**Problem description:** Please transcribe exactly the line that holds "Viewport: 1024px width, 768px" and all lines that follow it to the end of the records below, omitting any pictures.
*** Given entries
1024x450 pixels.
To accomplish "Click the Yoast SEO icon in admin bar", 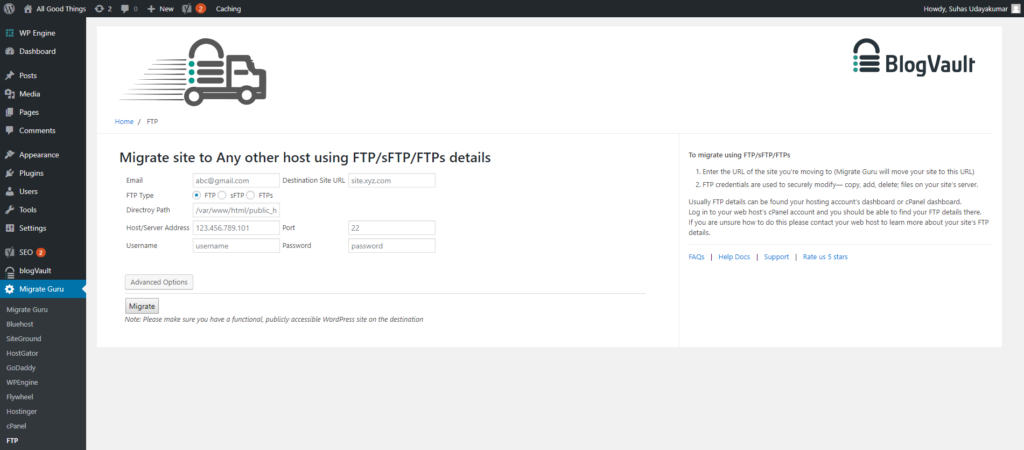I will [x=188, y=9].
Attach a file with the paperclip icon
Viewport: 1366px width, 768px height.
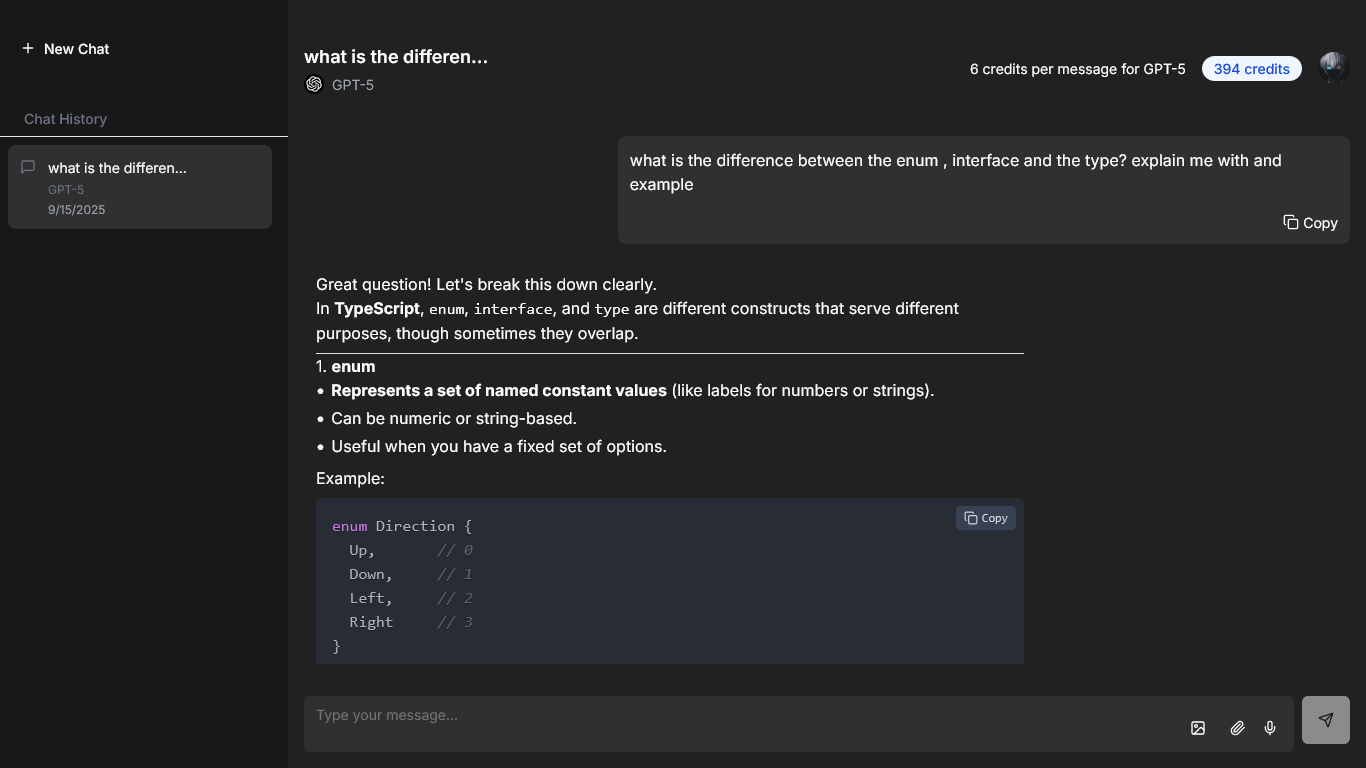pos(1237,728)
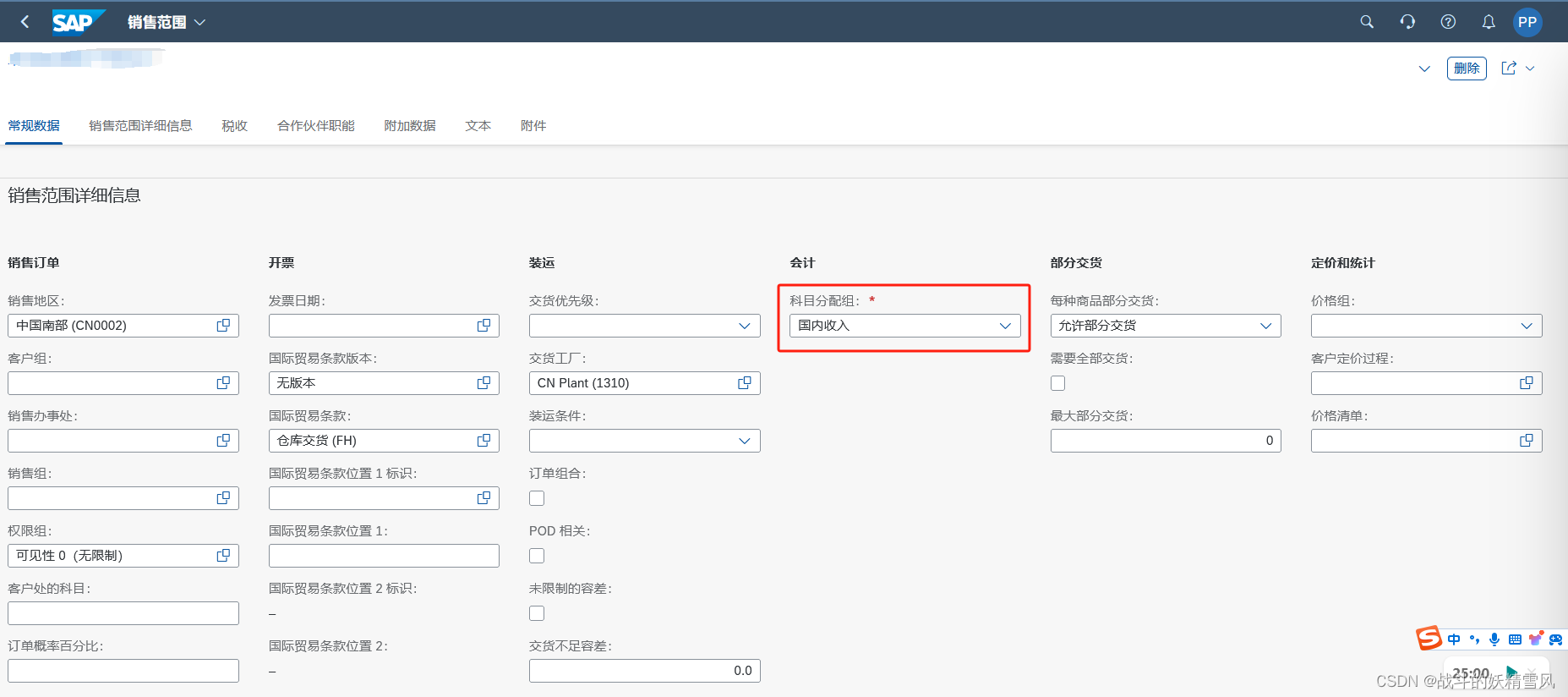The height and width of the screenshot is (697, 1568).
Task: Click the share export icon
Action: point(1509,69)
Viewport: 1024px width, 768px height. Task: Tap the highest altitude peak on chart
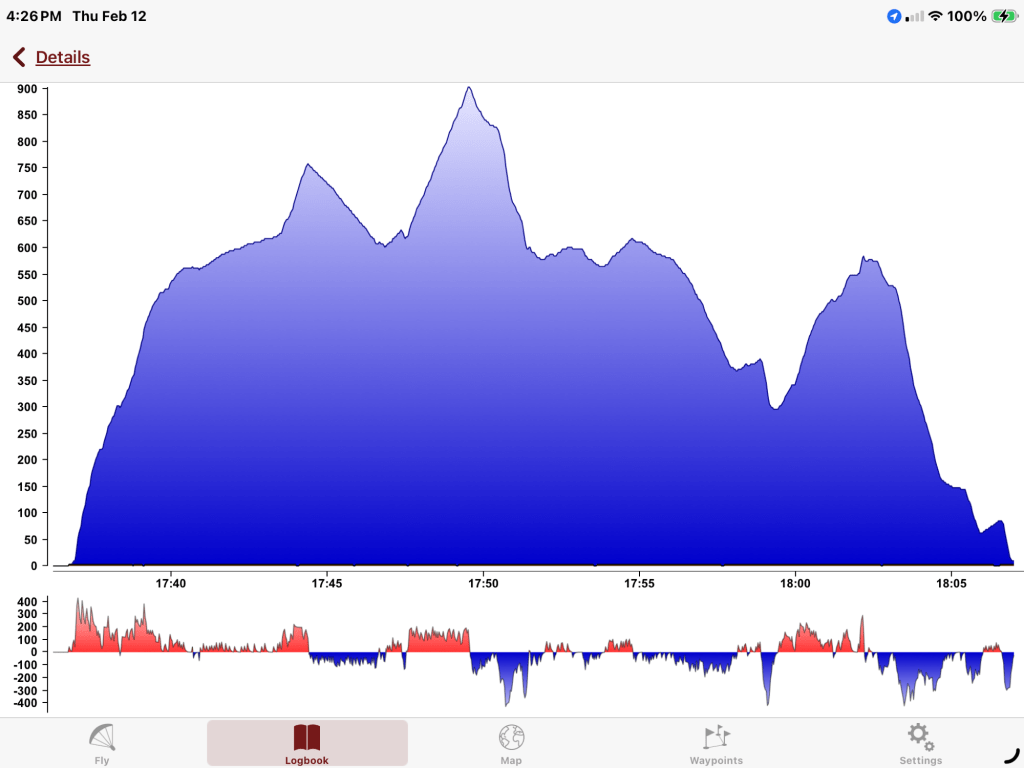(x=469, y=88)
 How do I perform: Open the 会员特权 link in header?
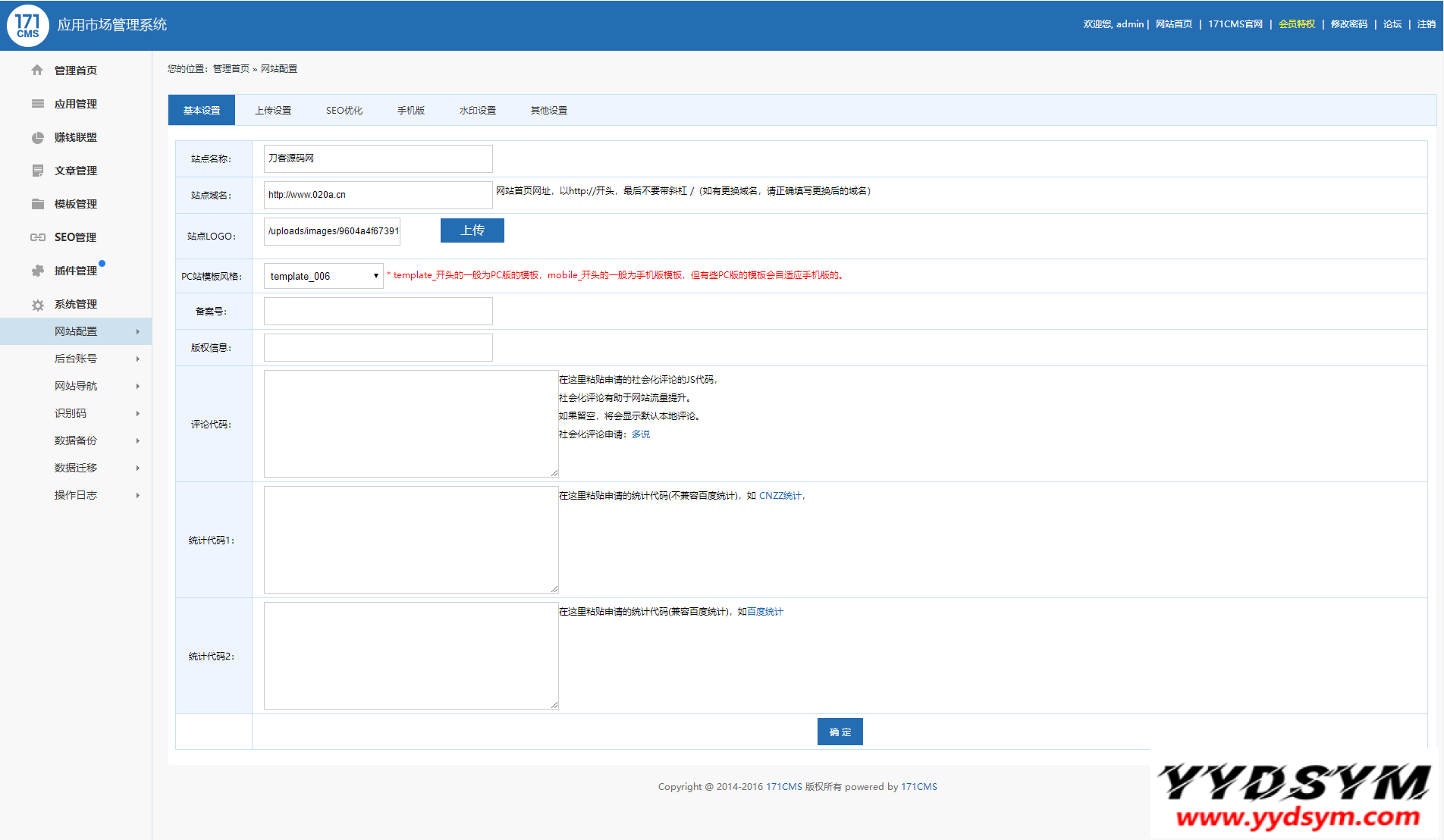1297,24
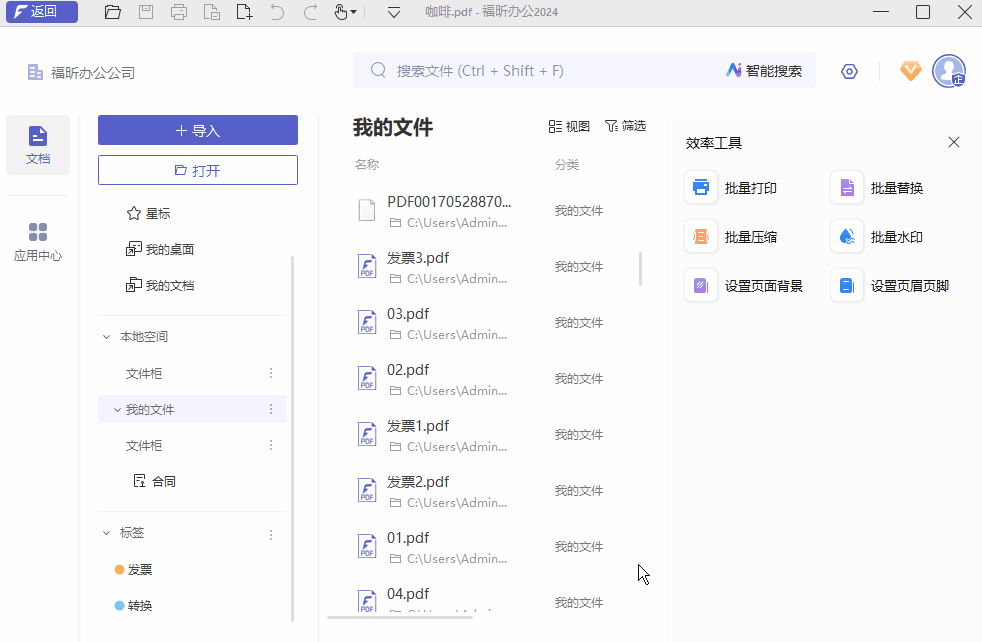Open the 视图 view options
Screen dimensions: 982x642
pyautogui.click(x=569, y=126)
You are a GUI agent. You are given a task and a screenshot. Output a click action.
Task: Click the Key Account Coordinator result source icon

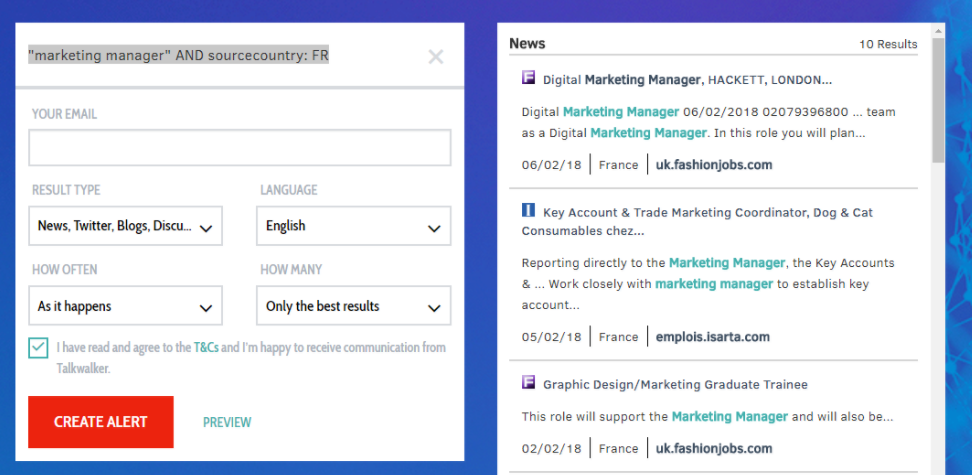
******
**Solved exercise:**
Viewport: 1024px width, 768px height. Task: Tap the highest altitude peak on chart
(x=469, y=88)
 How do I perform: Open the 会员特权 link in header?
1297,24
Open the 视图 view options
Screen dimensions: 982x642
pyautogui.click(x=569, y=126)
You are a GUI agent. You are given a task and a screenshot. Output a click action.
Task: Click the Key Account Coordinator result source icon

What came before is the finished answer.